Nos encontramos en un momento en el que la propia psiquiatría hegemónica naufraga. El mérito es solo suyo: se trata de una disciplina con cada vez más pacientes y un sufrimiento que no cesa de aumentar. Desde un punto de vista científico, médico, el paradigma es insostenible. Ni cuida, ni ofrece alternativas. Simplemente ha definido los confines de un callejón sin salida donde la falta de luz y aire fresco no puede ser justificada bajo ninguna premisa.
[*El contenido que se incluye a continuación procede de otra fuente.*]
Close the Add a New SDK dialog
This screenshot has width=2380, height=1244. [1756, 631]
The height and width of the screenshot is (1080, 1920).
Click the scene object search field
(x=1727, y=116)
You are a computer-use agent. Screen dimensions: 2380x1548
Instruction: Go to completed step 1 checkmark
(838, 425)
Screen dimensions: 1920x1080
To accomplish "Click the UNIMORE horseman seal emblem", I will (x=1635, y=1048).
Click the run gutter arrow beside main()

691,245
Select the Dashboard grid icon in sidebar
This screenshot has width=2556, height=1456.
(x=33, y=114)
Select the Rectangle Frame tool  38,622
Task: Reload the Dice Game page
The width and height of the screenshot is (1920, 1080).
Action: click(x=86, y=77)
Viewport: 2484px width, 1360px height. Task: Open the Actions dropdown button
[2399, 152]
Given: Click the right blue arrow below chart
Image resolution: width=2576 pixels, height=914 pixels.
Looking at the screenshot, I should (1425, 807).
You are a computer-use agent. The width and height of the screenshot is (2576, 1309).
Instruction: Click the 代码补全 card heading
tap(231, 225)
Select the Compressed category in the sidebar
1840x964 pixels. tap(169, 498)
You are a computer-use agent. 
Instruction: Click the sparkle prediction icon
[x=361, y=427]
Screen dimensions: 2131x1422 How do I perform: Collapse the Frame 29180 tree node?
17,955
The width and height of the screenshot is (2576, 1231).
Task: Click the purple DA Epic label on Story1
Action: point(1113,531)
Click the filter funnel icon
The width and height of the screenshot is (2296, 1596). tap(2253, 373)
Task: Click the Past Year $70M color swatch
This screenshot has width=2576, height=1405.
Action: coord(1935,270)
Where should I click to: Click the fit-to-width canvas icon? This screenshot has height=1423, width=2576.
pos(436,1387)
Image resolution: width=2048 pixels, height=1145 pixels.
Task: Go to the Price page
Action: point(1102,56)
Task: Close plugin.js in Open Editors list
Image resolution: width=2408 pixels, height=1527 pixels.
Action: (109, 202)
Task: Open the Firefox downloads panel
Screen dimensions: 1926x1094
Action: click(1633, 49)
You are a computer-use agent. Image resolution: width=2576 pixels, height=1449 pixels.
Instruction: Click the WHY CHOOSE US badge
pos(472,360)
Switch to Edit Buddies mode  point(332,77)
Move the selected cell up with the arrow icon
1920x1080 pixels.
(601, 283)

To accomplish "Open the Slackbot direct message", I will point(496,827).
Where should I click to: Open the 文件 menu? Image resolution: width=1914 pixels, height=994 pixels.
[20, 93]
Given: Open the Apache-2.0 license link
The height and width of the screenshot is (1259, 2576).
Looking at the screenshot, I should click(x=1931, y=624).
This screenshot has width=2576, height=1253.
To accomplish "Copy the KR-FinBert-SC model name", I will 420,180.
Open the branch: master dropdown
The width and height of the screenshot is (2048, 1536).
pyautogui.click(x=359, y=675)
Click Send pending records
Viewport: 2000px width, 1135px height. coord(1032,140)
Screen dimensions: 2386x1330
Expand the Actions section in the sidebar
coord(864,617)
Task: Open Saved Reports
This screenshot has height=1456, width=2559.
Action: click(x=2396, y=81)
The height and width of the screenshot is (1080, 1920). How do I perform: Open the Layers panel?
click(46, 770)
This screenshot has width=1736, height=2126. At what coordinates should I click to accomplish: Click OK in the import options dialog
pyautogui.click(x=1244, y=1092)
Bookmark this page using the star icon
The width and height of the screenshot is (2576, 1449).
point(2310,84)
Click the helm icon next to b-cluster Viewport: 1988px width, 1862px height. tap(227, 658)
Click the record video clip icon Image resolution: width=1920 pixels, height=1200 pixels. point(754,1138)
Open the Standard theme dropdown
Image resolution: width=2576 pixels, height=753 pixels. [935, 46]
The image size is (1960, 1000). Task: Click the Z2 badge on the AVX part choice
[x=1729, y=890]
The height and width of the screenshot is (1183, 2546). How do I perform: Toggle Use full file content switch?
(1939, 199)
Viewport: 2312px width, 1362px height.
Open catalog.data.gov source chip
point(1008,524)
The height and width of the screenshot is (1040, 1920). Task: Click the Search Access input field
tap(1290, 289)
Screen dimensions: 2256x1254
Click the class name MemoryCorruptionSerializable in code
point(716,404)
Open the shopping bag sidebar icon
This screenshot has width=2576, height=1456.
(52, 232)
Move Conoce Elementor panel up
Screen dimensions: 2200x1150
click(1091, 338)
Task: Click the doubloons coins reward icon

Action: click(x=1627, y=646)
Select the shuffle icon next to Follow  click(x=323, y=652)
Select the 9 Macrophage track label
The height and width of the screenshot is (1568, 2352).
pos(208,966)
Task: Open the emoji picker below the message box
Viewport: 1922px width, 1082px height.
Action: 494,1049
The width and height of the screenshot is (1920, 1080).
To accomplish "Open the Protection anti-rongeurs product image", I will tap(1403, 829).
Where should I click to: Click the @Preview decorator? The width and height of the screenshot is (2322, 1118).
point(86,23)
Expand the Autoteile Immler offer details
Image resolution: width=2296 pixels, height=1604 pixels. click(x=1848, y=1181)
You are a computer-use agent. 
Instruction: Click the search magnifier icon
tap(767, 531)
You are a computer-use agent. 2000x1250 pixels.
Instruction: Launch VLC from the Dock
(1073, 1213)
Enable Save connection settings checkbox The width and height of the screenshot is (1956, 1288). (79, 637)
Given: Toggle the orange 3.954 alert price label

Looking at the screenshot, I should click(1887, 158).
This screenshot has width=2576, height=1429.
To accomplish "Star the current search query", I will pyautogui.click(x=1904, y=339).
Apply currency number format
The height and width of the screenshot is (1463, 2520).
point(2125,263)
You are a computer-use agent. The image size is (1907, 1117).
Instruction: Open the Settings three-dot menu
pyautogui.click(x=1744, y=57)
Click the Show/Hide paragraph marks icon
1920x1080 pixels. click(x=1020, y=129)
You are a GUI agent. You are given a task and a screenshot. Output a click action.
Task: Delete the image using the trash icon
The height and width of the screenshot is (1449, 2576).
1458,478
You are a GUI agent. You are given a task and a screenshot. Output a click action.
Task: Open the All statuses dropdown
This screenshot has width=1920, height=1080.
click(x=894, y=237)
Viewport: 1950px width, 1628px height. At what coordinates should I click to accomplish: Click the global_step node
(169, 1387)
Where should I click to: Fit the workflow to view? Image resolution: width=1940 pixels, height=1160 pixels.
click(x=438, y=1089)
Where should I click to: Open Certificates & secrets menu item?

Las contradicciones del mundo de la salud mental se agudizan por momentos… ¿cómo puede ser que la formación de los profesionales esté en manos de las empresas farmacéuticas?, ¿cómo se puede justificar el crecimiento exponencial del gasto en psicofármacos?, ¿qué garantías ofrece el actual sistema de patrocinios y financiación de la investigación psiquiátrica?, ¿qué sucede con el uso generalizado de correas e ingresos forzosos en los hospitales y dispositivos?, ¿por qué la atención psiquiátrica sigue siendo un ámbito de excepción donde no se ofrecen datos (por ejemplo sobre las contenciones con correas) ni explicaciones (por ejemplo cuando un psiquiatra director de un recurso es acusado de tres agresiones sexuales, tal y como ha pasado recientemente en Madrid)?
Ante este panorama, defendemos la necesidad de un pensamiento a contramano, de un movimiento que trabaje por la superación de las condiciones de vida que impone la psiquiatría tal y como la conocemos y sufrimos. Por eso nos enlazamos con la historia de la antipsiquiatría y abogamos por su pertinencia. La antipsiquiatría sigue siendo necesaria porque no podemos tolerar la intromisión en nuestros cuerpos y mentes de la industria farmacéutica y la vulneración sistemática de los derechos humanos sin ejercer una frontal oposición.
No nos queda otro remedio que estar ahí, tirando de la cuerda cuanto sea necesario. Siendo uno más de los muchos agentes que trabajan por construir paso a paso un contrapoder que ofrezca resistencia y comunidad. No es una opción estratégica, es la única salida posible.